In concluding that the interference in Hixon was insufficient compared to the interference in cases Hixon relied upon, the court recognized the tort of interference with parent-child relations, Judge Lynne A. Battaglia wrote on Wednesday.

The court held that a parent does not have to allege "economic loss of the child's services" to sustain such a tort, as was done historically.

"Assuming the truth of all well-pleaded, relevant, and material facts in the complaint and any reasonable inferences that can be drawn therefrom, we conclude that Shannon sufficiently alleged the elements of the tort of interference with parent-child relations and that the trial court did not err when denying the motion to dismiss for failure to state a claim upon which relief can be granted," she wrote.

Judge Irma S. Raker wrote a separate concurrence opining that, although the court has the power to create a new tort for interference with custody and visitation, such a tort did not previously exist in Maryland.

Slippery slope?

Two family lawyers who were not involved in the Shannon case, Adelberg, Rudow, Dorf & Hendler LLC partners Michael G. Hendler and Marc B. Noren, said they were surprised that the majority held that the tort was already established.

"If that had been sort of the common consensus of family law practitioners, we'd have had a lot more of these by now," said Noren, chairman of the Family and Juvenile Law section of the Maryland State Bar Association. "The common view was that it really didn't exist in Maryland."

The court held that Hixon recognized a tort for interference with visitation as well as interference with custody, a critical holding since, at the time of the alleged abduction, Michael Shannon had custody of Adam but only visitation rights for the infant Jason.

The court stressed, though, that to sustain a case alleging interference with visitation, the plaintiff must allege "a major and substantial interference," such as that alleged by Shannon.

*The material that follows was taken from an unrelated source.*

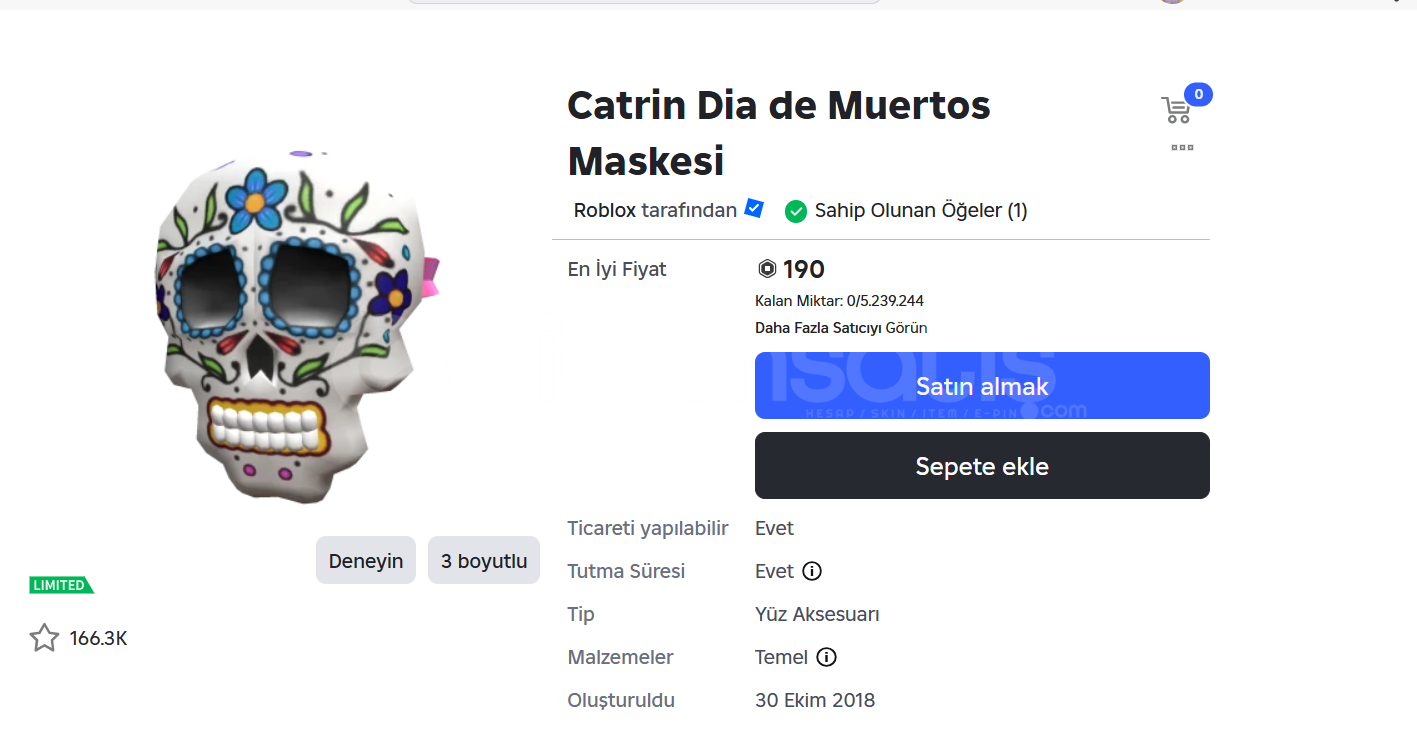Click the 166.3K favorites count
This screenshot has height=733, width=1417.
[98, 638]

Noren said he will watch closely to see where the court draws the line. He said he expects clients to begin calling to find out whether he can file a tortious interference claim in their cases.

"I'd be a little interested to see what kind of slippery slope might exist," he said.

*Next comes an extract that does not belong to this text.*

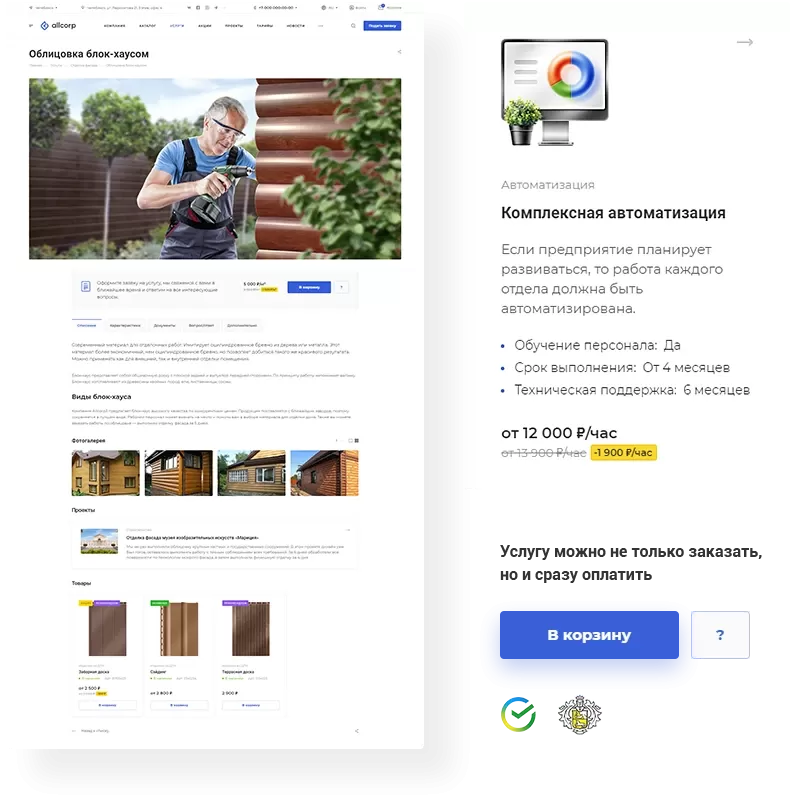Open the Характеристики tab
Viewport: 800px width, 800px height.
coord(125,326)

The court also affirmed the jury's $2 million punitive damages award against Nermeen Shannon and Khalifa, holding that Michael Shannon's uncontroverted testimony that the family has at least six homes and six cars is enough to establish their ability to pay.

The seriousness of the women's actions and the fact that they still have the boys in Egypt also supports the high award, Battaglia wrote.

"We view Appellants' ongoing harboring of Shannon's children in Egypt as an aggravating factor, and a high punitive award is appropriate to deter others from engaging in similar conduct," she wrote. "Evidence of the ongoing absence of the children also indicates to us that Shannon will never be fully compensated for the loss of society and companionship that he has suffered at the hands of the Appellants."